Exercise instructions — Reproduce exactly the lines below from the one containing "Switch to the Packages tab" through the one containing "The image size is (1357, 657).", including both, and nothing else.

Dataset items:

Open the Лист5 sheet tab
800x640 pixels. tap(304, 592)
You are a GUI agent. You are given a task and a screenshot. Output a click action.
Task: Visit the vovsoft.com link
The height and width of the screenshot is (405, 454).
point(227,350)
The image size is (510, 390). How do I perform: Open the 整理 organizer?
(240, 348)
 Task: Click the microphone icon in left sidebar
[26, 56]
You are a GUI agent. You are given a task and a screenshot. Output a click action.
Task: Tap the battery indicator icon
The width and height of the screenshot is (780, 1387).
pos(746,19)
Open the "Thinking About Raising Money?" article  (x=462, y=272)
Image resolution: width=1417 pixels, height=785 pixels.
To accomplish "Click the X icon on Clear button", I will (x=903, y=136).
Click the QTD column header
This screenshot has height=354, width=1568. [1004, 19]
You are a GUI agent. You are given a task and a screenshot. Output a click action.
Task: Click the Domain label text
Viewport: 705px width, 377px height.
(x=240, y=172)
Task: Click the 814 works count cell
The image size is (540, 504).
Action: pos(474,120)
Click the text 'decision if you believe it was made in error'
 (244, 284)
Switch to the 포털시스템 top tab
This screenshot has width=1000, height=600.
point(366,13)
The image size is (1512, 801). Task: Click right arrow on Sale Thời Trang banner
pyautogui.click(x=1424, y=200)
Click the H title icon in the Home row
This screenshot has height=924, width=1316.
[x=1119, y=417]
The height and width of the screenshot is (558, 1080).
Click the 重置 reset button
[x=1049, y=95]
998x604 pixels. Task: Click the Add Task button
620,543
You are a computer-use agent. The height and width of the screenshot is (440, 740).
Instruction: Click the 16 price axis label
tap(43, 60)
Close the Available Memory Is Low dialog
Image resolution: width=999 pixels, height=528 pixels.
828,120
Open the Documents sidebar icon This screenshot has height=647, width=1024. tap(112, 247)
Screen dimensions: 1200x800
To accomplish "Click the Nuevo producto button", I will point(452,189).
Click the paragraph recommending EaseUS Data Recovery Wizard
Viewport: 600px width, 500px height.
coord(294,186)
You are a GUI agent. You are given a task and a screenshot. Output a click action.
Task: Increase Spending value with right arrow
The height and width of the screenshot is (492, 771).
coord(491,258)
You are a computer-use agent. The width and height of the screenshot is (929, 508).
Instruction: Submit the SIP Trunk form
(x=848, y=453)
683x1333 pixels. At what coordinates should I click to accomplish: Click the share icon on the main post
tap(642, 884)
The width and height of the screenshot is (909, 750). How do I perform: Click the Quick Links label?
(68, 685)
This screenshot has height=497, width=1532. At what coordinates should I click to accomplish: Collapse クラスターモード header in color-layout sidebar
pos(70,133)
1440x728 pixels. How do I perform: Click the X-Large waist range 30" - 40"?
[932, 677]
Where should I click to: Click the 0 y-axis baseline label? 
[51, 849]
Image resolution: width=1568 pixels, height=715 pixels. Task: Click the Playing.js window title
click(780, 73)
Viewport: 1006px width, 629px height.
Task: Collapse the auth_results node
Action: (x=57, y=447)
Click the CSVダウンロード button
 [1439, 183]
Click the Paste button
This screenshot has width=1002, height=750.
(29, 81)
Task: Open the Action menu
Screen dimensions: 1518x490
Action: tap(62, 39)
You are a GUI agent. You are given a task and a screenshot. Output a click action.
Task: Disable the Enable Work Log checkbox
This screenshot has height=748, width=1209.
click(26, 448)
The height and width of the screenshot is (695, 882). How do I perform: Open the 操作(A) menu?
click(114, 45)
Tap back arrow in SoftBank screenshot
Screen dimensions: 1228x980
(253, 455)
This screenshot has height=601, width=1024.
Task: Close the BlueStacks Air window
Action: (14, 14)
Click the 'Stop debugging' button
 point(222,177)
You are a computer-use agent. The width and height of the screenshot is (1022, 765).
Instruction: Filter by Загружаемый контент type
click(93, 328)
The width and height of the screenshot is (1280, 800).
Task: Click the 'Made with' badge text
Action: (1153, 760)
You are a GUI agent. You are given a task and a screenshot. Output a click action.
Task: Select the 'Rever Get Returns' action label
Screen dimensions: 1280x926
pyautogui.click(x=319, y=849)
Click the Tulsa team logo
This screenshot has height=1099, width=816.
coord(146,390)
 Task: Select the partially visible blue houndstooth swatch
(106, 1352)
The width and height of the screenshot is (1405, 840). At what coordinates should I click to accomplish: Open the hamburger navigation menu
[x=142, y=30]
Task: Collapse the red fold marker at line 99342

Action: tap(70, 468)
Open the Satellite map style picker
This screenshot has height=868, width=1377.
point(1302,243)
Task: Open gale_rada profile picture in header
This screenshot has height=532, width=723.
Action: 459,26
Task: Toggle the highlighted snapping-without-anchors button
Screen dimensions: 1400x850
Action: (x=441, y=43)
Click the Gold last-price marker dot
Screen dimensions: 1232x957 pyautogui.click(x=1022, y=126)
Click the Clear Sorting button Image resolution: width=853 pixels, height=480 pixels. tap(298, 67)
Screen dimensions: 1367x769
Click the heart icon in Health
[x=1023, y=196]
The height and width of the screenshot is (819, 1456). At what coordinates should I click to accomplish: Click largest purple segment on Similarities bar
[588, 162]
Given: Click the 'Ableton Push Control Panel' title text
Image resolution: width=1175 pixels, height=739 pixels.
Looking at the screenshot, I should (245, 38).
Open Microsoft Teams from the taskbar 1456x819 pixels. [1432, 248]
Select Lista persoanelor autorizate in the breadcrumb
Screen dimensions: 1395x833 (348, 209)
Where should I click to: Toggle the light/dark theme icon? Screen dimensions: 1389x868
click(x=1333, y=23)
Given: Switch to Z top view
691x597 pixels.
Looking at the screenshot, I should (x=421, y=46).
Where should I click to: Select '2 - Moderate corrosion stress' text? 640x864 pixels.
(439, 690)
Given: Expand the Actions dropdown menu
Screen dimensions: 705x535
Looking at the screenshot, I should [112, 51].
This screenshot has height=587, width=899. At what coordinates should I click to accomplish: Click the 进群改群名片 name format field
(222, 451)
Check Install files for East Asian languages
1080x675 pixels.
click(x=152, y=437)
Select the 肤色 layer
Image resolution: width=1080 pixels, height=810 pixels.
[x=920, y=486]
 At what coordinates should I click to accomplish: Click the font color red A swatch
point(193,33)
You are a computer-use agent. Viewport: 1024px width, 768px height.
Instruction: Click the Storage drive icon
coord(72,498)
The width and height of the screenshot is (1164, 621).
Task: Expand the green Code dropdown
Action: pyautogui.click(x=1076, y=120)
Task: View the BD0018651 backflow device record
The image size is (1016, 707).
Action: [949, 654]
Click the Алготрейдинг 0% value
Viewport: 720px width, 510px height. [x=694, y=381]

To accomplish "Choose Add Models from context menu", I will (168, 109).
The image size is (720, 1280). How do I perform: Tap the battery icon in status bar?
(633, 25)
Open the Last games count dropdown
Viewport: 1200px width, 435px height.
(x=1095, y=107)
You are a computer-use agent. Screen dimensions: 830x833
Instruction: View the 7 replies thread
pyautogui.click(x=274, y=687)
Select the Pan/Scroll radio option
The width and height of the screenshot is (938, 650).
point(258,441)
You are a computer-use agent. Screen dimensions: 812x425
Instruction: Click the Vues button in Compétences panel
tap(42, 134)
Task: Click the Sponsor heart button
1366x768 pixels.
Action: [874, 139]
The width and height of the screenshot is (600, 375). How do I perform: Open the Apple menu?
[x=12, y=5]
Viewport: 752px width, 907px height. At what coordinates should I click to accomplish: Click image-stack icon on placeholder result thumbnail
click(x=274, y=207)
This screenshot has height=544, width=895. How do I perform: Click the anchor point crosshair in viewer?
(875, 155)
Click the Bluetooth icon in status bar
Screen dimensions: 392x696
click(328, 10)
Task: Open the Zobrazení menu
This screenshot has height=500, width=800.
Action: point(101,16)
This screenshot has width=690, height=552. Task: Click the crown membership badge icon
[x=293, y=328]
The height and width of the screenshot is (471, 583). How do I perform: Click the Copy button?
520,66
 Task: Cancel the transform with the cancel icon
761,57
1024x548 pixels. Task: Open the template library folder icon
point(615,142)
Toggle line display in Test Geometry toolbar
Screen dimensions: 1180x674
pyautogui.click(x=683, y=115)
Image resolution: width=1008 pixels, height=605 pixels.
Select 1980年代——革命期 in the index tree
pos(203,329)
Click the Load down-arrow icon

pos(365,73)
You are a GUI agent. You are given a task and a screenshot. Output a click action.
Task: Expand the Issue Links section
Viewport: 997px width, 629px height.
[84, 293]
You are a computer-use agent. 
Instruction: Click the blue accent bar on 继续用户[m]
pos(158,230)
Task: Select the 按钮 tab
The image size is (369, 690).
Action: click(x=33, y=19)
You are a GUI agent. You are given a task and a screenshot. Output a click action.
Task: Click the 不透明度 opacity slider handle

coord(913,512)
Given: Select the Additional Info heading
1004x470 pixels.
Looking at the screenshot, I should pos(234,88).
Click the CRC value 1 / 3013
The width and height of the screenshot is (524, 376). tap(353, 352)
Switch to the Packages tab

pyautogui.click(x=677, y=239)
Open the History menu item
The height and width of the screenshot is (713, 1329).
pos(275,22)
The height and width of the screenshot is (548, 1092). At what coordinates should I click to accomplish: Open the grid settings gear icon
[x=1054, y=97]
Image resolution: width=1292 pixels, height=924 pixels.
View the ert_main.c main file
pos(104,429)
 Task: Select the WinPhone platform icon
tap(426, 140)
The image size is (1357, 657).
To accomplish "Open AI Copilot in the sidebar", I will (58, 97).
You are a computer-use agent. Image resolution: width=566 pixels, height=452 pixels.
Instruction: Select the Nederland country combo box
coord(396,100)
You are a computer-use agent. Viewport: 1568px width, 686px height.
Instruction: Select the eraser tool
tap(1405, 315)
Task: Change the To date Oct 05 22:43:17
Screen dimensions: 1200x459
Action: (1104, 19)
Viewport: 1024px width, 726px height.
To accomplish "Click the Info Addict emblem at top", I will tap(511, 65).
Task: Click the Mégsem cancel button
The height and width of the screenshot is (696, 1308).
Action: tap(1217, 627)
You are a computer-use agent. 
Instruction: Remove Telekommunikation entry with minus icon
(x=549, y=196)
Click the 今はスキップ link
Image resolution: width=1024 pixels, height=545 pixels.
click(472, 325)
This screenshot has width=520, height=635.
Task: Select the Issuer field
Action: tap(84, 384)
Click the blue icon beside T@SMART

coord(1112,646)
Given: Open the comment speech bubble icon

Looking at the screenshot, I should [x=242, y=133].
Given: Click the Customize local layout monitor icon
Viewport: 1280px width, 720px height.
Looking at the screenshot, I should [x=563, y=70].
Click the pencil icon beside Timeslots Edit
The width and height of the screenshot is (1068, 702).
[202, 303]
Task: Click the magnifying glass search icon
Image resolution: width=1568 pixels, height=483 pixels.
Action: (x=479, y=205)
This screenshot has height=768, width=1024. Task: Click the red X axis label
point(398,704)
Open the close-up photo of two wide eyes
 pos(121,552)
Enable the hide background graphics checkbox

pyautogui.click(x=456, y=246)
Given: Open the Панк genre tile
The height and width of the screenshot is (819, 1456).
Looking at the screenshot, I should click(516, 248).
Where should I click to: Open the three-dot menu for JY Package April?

Exercise solution —
Switch to the Packages tab

pyautogui.click(x=677, y=239)
Open the History menu item
The height and width of the screenshot is (713, 1329).
pos(275,22)
The height and width of the screenshot is (548, 1092). At what coordinates should I click to accomplish: Open the grid settings gear icon
[x=1054, y=97]
Image resolution: width=1292 pixels, height=924 pixels.
View the ert_main.c main file
pos(104,429)
 Task: Select the WinPhone platform icon
tap(426, 140)
The image size is (1357, 657).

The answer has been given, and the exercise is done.